To increase awareness of the issue, Ali Forney has released a citywide ad campaign promoting its family counseling programs to help parents cope with having LGBT children. Each ad shows a child and parent with a tagline below them, "Would you stop loving [him/her] if you know [he's gay/she's lesbian]?" The Interfaith Task Force for LGBTQ Homeless Youth raised over $3,000 at a recent event.

These agencies also help homeless youth find work. "Where I'm from, you can't get a job being who I am," says Kimy. Michele agrees. "If I go to an interview as a woman, they say, 'We can't help you,' or 'The position is filled,' or 'Call back another time,' " she says. "And it's also hard to find a doctor who can take care of my medical needs."

Unable to find a job, the lure of sex work can be strong. Kristen, who was a messenger and waiter before her transition, is looking for regular work but continues to escort on the side. "It's hard because the streets have been good to me," she admits. "But now that I'm getting older, I need to stop."

Kimy is trying to get out of the cycle of being one step from the streets. "I have two hands and I have a brain, so I can do things for myself," she says.

However, the struggle continues. Kimy recently got an apartment with roommates and says she has even reconnected with her family back in Utah, noting that they speak to her regularly and plan to visit her in New York sometime. But when she tried to go back to Utah to live on her own, it didn't work out, so she had to return to Sylvia's Place. She has two jobs: one as a tour guide in Times Square and the other as an intern with a fashion designer, a position she got through Sylvia's Place. Despite her recent hardships, "a lot of people in New York really believe in me, and that makes me feel really good about myself," she says.
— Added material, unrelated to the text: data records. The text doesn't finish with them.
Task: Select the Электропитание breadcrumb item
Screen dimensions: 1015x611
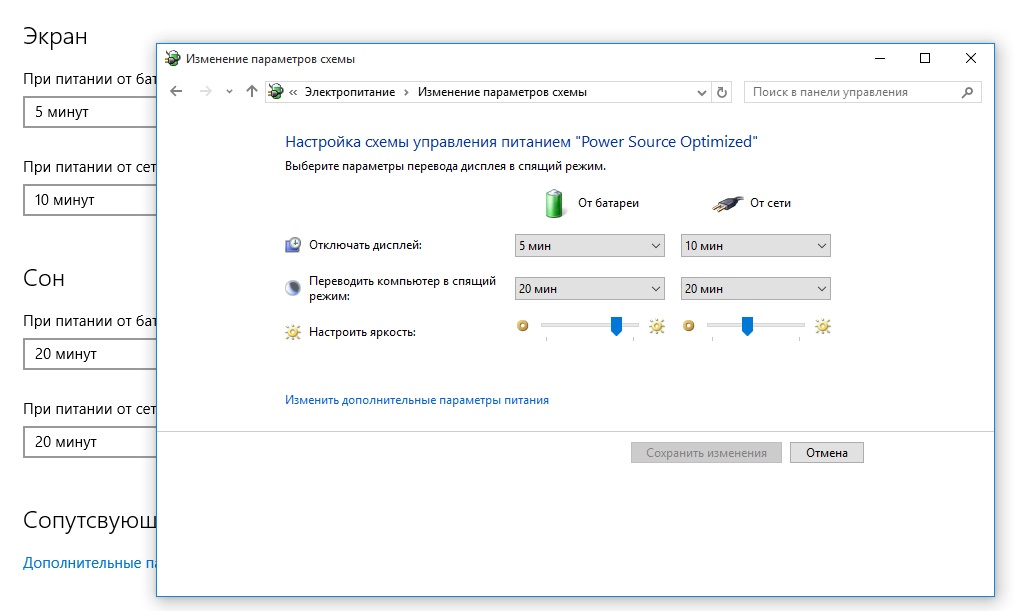Action: click(x=350, y=92)
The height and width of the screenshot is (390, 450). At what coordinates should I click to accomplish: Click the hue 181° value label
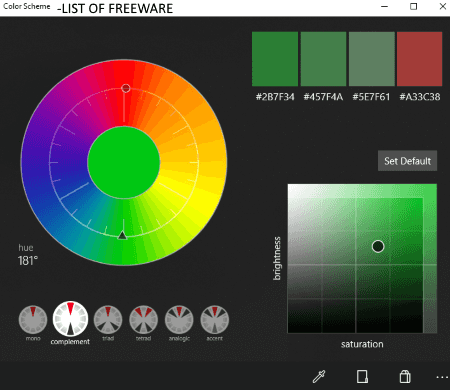point(28,261)

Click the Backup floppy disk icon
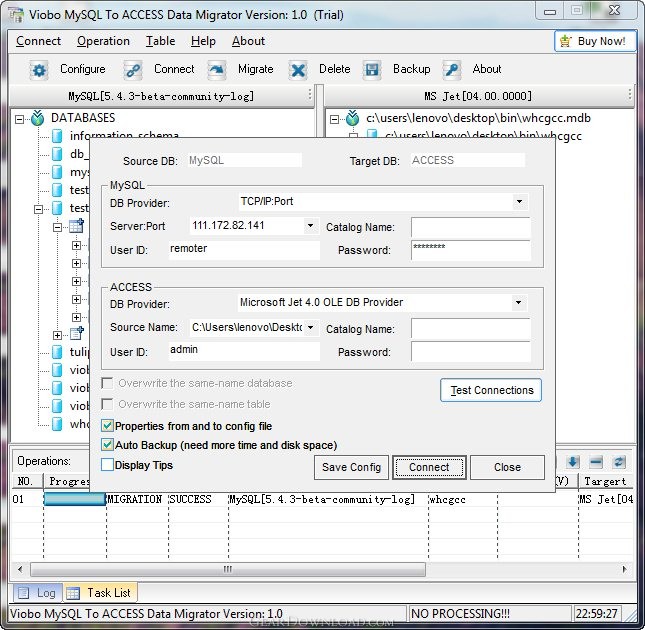(x=372, y=70)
Kimy can be considered lucky: Tony and Kristen have little or no relationship with their respective families, although they would like to. For now they are focused on other goals. Kristen, who spends nights at Sylvia's Place, plans to save money and find a place to live, go through with her transition, and get a college degree. Tony, who's at the Ali Forney Center, says he wants to go to college to become a pediatrician. Michele, who talks with her grandmother almost daily, considered joining Job Corps, a federally funded job training and educational program, but changed her mind. At press time she had left her housing to strike out on her own.

"It's hard, but I've not given up hope, because there's still faith for all [homeless queer youth] out there," Michele says. "It'll get a whole lot better. This is only the beginning."